The answer, as of 2026, is a qualified yes. Three lines of work make the case.

First, universal machine-learning interatomic potentials. A single MACE-MP-0, CHGNet or SevenNet model, trained on relaxation trajectories spanning most of the periodic table, can run molecular dynamics on chemistries it has never seen during training — and frequently match the accuracy of bespoke potentials fitted to that exact system. The "zero-shot universal MLIP" is now a routine starting point for any new simulation, in much the way that one starts a chemistry calculation by reaching for PBE rather than deriving a new functional.

Second, generative models for crystal structures. MatterGen, CDVAE, DiffCSP and related diffusion-based architectures invert the standard forward pipeline: instead of predicting a property from a structure, they generate candidate structures conditioned on a target property. The classical inverse-design problem, which dominated a generation of PhD theses, is being repackaged as a sampling problem in a learned manifold of stable crystals.

Third, and most speculatively, multimodal models that tie together structure, computed spectra, experimental measurements and the text of the scientific literature. The picture here is less mature, but the direction is clear: a single embedding space in which a query like "a transparent conductor with band gap above 3 eV, made of earth-abundant elements" returns a ranked list of candidate compositions together with predicted XRD patterns and citations to the closest prior work.

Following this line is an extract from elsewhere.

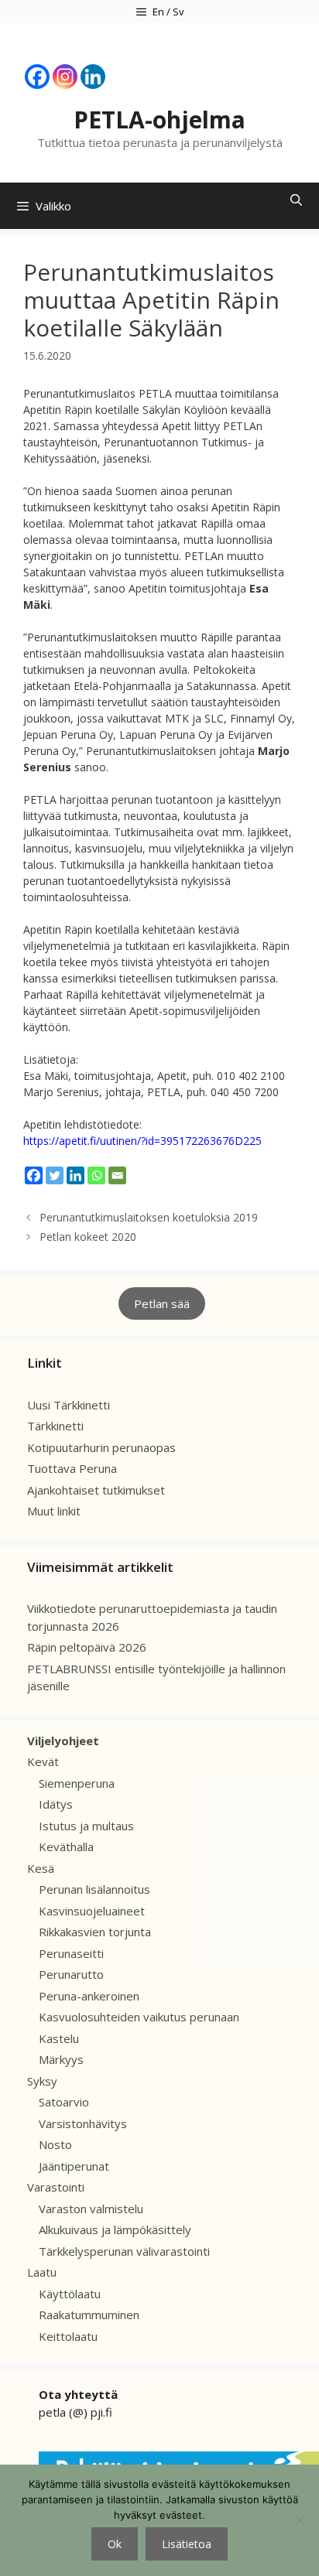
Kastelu (59, 2038)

The chapter is organised as follows. Section 12.1 lays out the foundation-model paradigm in general terms — what it borrows from NLP and computer vision, why materials science has the structural properties (a small alphabet, a shared underlying physics) that make the paradigm viable, and how to think about zero-shot, few-shot and fine-tuning regimes in this context. We will look at the practical question that every reader will eventually face: given a small, domain-specific dataset, when does one fine-tune a universal model and when does one train from scratch?

Section 12.2 turns to MACE-MP-0 in detail. We will install the model, run a hundred-step molecular dynamics trajectory on a binary oxide with zero further training, and inspect its energy and force errors against single-point DFT. Then we will fine-tune it on a hundred structures of a domain-specific system — a perovskite catalyst, say — and observe the cost–accuracy curve. The section closes with a comparison table of the universal-MLIP zoo as it stood at the end of 2025: MACE-MP-0, CHGNet, M3GNet, SevenNet, Orb, and several smaller specialised descendants.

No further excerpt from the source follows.